Skip to content

Load jobs (local & emulator ingest)

The BigQuery UI Create table from upload and Load from GCS flows use jobs.insert with configuration.load. The emulator runs these jobs synchronously and returns state: DONE when ingest completes.

Supported formats

  • CSV — with skipLeadingRows, fieldDelimiter, quote, autodetect
  • NEWLINE_DELIMITED_JSON
  • AVRO, PARQUET, ORC
  • DATASTORE_BACKUP (URI-based)

Source URIs

Scheme When to use
file:///path/to/data.csv Local development; no cloud credentials
/absolute/path/to/data.csv Same as file://
gs://bucket/object Requires the bundled fake-gcs server (FAKE_GCS_PORT) or STORAGE_EMULATOR_HOST pointing at a storage emulator
s3://bucket/object Dev-only when S3_ENDPOINT is set (path-style HTTP GET); otherwise the job fails with a stable error pointing at S3_ENDPOINT

Not supported: direct https:// URLs and GOOGLE_SHEETS (use externalDataConfiguration on tables.insert for sheets-backed external tables). See also the load URI matrix in docs/REST_API.md.
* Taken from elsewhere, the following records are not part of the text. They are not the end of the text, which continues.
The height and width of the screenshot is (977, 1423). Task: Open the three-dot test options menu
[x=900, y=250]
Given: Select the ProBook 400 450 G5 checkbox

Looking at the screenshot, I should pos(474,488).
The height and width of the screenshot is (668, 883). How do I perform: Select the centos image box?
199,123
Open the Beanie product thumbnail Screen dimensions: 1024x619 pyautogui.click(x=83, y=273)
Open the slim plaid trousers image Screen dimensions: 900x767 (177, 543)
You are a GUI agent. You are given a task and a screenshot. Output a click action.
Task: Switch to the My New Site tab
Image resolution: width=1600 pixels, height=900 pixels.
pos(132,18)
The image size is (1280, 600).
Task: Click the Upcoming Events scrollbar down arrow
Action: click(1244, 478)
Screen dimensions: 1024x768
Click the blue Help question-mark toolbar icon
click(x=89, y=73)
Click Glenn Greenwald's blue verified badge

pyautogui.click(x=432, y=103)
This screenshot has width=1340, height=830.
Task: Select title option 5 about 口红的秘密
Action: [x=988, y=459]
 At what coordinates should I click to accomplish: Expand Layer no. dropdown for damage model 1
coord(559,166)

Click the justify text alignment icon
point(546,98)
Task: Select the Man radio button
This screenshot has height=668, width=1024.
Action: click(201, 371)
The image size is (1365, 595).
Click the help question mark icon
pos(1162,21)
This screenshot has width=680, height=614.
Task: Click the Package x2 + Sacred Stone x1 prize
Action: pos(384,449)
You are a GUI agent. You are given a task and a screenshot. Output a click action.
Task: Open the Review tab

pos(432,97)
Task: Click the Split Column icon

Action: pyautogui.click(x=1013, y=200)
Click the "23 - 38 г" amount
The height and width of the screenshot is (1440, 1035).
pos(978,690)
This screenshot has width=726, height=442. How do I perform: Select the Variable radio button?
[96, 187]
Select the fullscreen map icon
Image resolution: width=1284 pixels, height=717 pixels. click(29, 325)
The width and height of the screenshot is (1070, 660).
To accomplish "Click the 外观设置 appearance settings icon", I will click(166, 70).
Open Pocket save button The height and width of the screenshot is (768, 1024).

Multipart upload (UI shape)

The UI posts to:

POST /upload/bigquery/v2/projects/{projectId}/jobs?uploadType=multipart

with a multipart/related body: a JSON job part describing configuration.load.destinationTable + format options, plus a file part containing the bytes to ingest. The handler mirrors TestJobInsertUploadMultipartCSV in gateway/handlers/jobs_load_test.go.

Resumable upload

  1. POST ...?uploadType=resumable with the job JSON and X-Upload-Content-Length.
  2. PUT to the Location header URL with the file bytes.

GCS emulator wiring

Set STORAGE_EMULATOR_HOST=http://127.0.0.1:<fake-gcs-port> (or rely on the default fake-gcs port configured at gateway startup) so gs:// URIs resolve without real Google Cloud credentials.